## Collection entries:
┄┄┄┄┄┄┄┄┄┄

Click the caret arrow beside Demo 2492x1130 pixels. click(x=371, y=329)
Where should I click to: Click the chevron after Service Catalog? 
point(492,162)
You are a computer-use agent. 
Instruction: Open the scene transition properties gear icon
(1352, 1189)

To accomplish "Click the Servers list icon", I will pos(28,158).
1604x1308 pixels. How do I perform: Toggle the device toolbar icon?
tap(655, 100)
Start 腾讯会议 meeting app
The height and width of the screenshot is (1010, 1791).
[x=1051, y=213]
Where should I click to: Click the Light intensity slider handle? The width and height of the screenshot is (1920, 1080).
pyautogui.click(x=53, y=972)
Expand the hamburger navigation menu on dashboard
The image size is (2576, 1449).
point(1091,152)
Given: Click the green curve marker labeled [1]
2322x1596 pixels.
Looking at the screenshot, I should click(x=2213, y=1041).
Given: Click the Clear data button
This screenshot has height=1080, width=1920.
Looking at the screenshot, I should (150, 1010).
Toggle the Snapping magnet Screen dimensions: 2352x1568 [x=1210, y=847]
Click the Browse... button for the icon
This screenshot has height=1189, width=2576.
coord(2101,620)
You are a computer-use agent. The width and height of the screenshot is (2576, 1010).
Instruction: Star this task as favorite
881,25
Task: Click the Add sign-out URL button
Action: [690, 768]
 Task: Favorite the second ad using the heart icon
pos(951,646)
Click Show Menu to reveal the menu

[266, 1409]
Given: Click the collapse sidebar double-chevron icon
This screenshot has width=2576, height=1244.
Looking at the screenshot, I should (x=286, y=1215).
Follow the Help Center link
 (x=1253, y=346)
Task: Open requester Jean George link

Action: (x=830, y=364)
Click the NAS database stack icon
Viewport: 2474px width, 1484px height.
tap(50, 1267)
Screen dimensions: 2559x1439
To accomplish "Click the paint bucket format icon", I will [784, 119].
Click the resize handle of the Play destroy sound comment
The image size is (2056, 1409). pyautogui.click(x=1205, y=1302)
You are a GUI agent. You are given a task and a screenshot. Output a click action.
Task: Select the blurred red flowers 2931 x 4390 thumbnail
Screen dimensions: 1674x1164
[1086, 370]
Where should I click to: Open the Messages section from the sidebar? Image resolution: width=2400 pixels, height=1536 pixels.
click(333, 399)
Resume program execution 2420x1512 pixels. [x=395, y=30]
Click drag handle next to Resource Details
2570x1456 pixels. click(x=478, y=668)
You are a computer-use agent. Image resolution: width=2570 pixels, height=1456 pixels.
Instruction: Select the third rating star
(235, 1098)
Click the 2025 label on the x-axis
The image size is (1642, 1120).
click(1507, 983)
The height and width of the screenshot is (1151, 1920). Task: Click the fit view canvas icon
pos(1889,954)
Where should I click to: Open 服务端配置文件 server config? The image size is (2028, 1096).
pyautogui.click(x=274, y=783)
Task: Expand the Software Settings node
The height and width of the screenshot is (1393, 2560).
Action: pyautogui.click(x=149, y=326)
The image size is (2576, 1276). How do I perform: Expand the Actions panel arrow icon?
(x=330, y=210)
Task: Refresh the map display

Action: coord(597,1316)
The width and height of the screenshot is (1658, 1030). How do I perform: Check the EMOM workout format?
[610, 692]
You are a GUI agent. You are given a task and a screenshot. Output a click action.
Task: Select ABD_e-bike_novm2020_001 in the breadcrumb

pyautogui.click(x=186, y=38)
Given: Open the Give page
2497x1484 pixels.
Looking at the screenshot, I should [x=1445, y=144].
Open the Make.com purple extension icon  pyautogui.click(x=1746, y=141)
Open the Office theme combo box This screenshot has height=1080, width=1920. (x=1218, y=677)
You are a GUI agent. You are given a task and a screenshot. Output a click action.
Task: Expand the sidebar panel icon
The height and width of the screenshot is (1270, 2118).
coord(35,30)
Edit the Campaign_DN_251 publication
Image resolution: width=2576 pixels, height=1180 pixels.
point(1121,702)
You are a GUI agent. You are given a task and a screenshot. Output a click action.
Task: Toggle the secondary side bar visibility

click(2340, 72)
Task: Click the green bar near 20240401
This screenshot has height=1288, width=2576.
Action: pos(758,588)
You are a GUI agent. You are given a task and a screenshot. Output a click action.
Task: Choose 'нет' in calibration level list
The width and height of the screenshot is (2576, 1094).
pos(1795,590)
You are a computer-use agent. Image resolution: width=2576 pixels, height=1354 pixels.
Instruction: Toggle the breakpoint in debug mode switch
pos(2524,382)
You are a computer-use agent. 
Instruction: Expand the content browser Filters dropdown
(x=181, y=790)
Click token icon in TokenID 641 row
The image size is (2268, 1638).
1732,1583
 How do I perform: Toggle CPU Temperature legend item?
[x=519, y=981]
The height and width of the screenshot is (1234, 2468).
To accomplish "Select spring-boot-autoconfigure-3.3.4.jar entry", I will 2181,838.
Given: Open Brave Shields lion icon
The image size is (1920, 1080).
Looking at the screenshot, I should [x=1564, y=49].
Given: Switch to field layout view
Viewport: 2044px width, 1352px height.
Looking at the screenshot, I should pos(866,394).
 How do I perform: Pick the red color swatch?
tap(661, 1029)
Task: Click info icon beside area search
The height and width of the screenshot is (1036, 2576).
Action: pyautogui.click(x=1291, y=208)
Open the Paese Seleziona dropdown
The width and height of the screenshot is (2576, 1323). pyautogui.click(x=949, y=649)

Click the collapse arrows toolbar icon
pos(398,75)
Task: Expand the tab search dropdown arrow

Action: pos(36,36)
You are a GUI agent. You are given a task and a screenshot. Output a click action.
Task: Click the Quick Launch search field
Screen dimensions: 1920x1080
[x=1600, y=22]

┄┄┄┄┄┄┄┄┄┄

## TASK DESCRIPTION:
A single number is expected: how many lines of the data hold the string "list".

## RESULT FOR THIS TASK:
2